### TEXTO DE ESTUDIO
::::::::

En cambio, el Presidente ruso casi se puede decir que emerge de la nomenklatura soviética, con una carrera afincada en su estrecha relación política con su mentor Boris Yeltsin. Desde esa privilegiada perspectiva observó las decisiones de la Primera Guerra de Chechenia entre 1994 y 1996.

La experiencia del candidato republicano, en cambio, se resume en el apoyo propagandístico que prestó en un video al primer ministro Israelí, Benjamin Netanyahu, durante las elecciones parlamentarias de 2013

Sin embargo, ambos comparten un diagnóstico común de una “decadencia” de las comunidades nacionales a las que pertenecen. No en vano, desde el anuncio de su precandidatura presidencial al interior del republicanismo, en junio de 2015, el propio Trump adoptó el eslogan de campaña: “Vamos a hacer a nuestro país grande de nuevo”, como apuntando a una debilidad de su nación.

En ese sentido, la obra de Putin le parece Inspiradora a Trump. Putin ha perseguido tres metas en política exterior. Primero, la recuperación de la primacía general rusa sobre áreas estratégicas en que tradicionalmente Moscú se movía en forma preponderante, es decir, el Cáucaso y Asia Central; segundo, garantizar a los millones de rusos étnicos que quedaron fuera de sus nuevas fronteras en 1991 –al menos 25 millones de rusófonos mayoritariamente residentes en Bielorrusia, Kazajastán y Ucrania– que la madre patria rusa no los había olvidado y, por lo tanto, estaba presto a defenderlo si se requería; tercero y finalmente, recuperar para Rusia la calidad de actor protagónico de la escena internacional mediante alianzas e involucramiento en conflictos extrarregionales, constituyendo el caso sirio un claro ejemplo en este sentido.

::::::::

### TAREAS DEL EJERCICIO
• 1. Repite sin cambios el fragmento del texto sobre Putin y Trump que empieza en las palabras que contienen "En cambio, el" y termina después de "1994 y 1996.".
• 2. Según el texto sobre Putin y Trump, ¿son ciertas estas afirmaciones? Contesta sí o no a cada una y cita las palabras del texto que lo deciden. (a) Trump adoptó su eslogan de campaña desde el anuncio de su precandidatura, en junio de 2015. (b) Putin ha perseguido cuatro metas en política exterior. (c) El candidato republicano apoyó a Netanyahu en un video durante las elecciones parlamentarias de 2015.

::::::::

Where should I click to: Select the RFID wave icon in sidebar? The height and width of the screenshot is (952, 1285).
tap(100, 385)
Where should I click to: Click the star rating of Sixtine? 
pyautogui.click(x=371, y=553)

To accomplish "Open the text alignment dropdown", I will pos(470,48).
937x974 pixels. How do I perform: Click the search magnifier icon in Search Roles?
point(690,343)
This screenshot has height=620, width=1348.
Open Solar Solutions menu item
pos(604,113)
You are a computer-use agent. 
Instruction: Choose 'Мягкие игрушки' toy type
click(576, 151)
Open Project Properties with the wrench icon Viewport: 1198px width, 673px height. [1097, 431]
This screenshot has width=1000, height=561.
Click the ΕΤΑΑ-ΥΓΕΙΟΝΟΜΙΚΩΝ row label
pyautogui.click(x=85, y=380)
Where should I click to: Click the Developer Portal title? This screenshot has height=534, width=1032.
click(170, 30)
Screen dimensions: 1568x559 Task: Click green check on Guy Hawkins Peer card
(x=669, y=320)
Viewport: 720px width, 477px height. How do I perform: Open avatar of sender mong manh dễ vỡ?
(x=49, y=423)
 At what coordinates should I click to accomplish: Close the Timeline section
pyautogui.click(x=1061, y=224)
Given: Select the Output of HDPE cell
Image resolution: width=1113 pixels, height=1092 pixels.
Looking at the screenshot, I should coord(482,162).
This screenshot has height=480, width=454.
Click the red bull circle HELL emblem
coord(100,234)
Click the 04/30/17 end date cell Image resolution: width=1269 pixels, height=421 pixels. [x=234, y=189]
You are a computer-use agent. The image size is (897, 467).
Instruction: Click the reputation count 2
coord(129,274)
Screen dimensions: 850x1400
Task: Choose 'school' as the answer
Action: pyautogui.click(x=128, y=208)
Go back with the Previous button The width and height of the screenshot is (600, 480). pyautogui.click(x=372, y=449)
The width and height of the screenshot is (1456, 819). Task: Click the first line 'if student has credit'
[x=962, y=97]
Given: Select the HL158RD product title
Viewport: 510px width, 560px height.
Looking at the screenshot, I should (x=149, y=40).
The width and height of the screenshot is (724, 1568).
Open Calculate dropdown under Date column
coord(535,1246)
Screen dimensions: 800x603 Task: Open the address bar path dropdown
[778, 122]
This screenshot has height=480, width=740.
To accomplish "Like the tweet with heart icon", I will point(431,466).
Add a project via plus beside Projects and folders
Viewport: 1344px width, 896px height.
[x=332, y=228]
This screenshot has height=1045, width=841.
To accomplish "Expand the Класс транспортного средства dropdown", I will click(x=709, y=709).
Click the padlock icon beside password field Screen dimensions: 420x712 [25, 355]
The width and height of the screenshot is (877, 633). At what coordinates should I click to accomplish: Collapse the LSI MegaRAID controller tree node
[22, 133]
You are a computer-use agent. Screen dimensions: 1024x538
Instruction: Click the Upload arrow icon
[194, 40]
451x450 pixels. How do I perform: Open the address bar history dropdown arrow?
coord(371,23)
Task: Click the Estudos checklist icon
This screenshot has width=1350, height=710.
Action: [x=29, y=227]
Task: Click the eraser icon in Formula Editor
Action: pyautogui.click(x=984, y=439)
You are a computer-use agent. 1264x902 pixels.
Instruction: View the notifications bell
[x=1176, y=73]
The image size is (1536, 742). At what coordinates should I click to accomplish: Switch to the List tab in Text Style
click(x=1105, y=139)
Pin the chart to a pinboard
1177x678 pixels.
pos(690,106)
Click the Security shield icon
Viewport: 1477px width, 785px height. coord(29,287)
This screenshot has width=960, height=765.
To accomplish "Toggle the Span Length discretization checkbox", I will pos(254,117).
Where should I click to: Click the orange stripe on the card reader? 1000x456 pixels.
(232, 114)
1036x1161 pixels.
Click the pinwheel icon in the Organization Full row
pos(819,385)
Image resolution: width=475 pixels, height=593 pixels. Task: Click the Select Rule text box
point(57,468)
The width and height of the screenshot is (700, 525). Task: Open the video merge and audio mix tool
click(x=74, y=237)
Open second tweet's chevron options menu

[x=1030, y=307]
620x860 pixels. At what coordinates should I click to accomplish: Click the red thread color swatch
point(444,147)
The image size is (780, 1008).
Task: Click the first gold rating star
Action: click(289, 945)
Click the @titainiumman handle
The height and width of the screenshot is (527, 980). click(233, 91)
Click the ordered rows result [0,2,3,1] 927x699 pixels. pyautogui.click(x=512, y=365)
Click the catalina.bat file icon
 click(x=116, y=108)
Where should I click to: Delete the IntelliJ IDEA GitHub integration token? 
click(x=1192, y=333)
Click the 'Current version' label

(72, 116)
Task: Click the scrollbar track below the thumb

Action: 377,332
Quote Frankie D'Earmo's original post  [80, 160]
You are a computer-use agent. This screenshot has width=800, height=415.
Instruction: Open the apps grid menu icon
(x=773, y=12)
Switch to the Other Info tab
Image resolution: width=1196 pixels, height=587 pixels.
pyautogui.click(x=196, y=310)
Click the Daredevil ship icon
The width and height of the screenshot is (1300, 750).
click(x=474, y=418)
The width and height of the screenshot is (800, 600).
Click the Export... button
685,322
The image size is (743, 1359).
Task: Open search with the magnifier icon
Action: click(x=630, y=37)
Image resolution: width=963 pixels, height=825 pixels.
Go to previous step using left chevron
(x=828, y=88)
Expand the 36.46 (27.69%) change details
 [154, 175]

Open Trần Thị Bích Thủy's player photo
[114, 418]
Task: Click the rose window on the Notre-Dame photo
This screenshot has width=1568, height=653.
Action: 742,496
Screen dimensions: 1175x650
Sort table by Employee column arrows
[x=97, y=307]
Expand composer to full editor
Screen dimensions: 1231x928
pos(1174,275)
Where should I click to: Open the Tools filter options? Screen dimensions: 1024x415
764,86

::::::::

### SOLUCIONES
• 1.
En cambio, el Presidente ruso casi se puede decir que emerge de la nomenklatura soviética, con una carrera afincada en su estrecha relación política con su mentor Boris Yeltsin. Desde esa privilegiada perspectiva observó las decisiones de la Primera Guerra de Chechenia entre 1994 y 1996.

• 2.
(a) Sí: "desde el anuncio de su precandidatura presidencial al interior del republicanismo, en junio de 2015, el propio Trump adoptó el eslogan de campaña".
(b) No: "Putin ha perseguido tres metas en política exterior".
(c) No: "durante las elecciones parlamentarias de 2013".